Jérusalem, le 28 octobre 1973
Mon cher Fahd,
On me retransmet de Strasbourg votre affectueuse lettre pour Roch hachana, à laquelle ma femme et moi-même sommes bien sensibles. Elle est sous nos yeux maintenant à Jérusalem, où nous sommes allés pour passer les Fêtes d’automne "selon nos cœurs", comme vous le dites avec tant de délicate attention.
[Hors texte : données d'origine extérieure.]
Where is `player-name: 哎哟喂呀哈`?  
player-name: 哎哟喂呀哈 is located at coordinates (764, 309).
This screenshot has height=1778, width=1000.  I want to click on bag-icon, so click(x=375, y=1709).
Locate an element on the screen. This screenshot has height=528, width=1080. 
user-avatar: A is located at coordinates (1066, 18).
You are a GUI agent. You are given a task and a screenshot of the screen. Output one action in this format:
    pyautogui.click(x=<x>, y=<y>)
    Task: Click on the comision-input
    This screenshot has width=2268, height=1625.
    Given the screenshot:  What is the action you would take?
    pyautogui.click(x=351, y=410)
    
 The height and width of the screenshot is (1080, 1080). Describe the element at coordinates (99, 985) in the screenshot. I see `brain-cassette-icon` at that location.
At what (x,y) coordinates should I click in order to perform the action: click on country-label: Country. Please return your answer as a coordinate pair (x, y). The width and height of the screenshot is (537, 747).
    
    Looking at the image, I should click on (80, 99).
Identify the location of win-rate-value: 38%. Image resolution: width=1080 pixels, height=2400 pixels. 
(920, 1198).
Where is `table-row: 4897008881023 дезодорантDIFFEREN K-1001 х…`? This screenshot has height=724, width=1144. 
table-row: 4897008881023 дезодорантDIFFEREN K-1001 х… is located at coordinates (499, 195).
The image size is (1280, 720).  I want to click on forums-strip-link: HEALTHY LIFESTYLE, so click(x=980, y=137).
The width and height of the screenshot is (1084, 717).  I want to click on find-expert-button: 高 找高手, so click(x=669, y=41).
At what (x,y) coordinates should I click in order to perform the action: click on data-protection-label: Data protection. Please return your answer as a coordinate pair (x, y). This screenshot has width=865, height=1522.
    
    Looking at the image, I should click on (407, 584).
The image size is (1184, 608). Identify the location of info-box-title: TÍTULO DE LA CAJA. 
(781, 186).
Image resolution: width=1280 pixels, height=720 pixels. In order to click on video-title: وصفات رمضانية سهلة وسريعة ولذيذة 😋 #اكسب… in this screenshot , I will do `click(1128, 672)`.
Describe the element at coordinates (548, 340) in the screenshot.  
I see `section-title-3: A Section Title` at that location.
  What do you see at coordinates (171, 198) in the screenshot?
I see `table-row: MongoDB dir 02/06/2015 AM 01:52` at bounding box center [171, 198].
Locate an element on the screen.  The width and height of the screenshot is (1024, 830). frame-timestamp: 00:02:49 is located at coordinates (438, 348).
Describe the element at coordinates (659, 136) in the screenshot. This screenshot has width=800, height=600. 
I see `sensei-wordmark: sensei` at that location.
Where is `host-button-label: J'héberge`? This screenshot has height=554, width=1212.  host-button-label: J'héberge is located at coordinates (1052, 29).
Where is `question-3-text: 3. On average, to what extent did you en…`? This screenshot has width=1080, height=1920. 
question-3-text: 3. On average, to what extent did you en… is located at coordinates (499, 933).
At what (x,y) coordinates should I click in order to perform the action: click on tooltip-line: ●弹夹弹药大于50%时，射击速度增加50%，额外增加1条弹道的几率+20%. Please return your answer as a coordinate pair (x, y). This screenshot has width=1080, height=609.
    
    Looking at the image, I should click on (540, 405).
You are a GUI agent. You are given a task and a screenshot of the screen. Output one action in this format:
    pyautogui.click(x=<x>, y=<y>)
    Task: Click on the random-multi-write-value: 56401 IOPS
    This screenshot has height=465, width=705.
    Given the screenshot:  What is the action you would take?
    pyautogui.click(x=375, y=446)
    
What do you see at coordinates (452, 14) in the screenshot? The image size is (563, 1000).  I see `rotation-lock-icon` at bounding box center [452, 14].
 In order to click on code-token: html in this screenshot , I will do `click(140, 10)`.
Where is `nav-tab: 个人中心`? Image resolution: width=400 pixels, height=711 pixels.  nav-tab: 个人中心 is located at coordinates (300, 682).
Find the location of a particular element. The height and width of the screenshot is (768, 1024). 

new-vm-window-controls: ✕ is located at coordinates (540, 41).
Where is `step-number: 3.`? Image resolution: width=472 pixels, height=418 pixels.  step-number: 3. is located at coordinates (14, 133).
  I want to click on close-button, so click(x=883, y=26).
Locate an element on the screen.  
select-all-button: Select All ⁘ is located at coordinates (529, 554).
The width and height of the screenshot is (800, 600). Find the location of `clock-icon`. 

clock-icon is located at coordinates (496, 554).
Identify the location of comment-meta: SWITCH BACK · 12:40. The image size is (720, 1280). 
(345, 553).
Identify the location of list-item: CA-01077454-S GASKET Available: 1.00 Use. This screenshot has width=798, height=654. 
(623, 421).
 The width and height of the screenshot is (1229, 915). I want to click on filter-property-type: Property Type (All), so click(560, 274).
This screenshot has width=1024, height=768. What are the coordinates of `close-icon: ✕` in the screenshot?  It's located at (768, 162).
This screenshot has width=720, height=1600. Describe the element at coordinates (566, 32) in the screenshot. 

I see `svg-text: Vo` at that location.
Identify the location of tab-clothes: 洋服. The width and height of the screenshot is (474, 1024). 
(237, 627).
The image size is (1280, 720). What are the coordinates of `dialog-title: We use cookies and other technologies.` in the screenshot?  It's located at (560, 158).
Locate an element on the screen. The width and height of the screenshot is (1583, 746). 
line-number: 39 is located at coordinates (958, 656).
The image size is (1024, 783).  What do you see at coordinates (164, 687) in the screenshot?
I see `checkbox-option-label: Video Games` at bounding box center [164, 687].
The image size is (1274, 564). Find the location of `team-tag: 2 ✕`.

Hélas, la Fête la plus sacrée, le Yom Kippour – le Chabbat des Chabbat –, les vingt-quatre heures de jeûne, de prières, de méditation intérieure que notre communauté voue chaque année à Dieu – et à l’humanité entière – ont été profanées et souillées par l’attaque des armées égyptiennes et syriennes, au moment le plus solennel, lorsque, dans le silence le plus complet (pas de radio, pas de télévision, pas de circulation – rien que la prière), nous évoquons l’entrée, autrefois, du Grand-Prêtre dans le Saint des Saints (Lévitique 16). La sirène d’alerte s’est mise à hurler – à la place du schofar de la Paix qui, normalement, devait retentir quelques heures plus tard pour marquer la fin de la Journée.
C’est le plus grand échec religieux et humain de mon existence – qui pourtant en a connu d’autres entre 1939 et 1945. Vous, dont je connais la conscience religieuse, vous me comprendrez.
J’en suis ébranlé moralement – et aussi physiquement.
Ma femme est à mes côtés pour me soutenir avec courage et – envers tout – une espérance, mais trop fragile encore pour que je puisse lui donner un sens concret.
Nous vous embrassons avec Madame Fahd, Pascal et Olivier.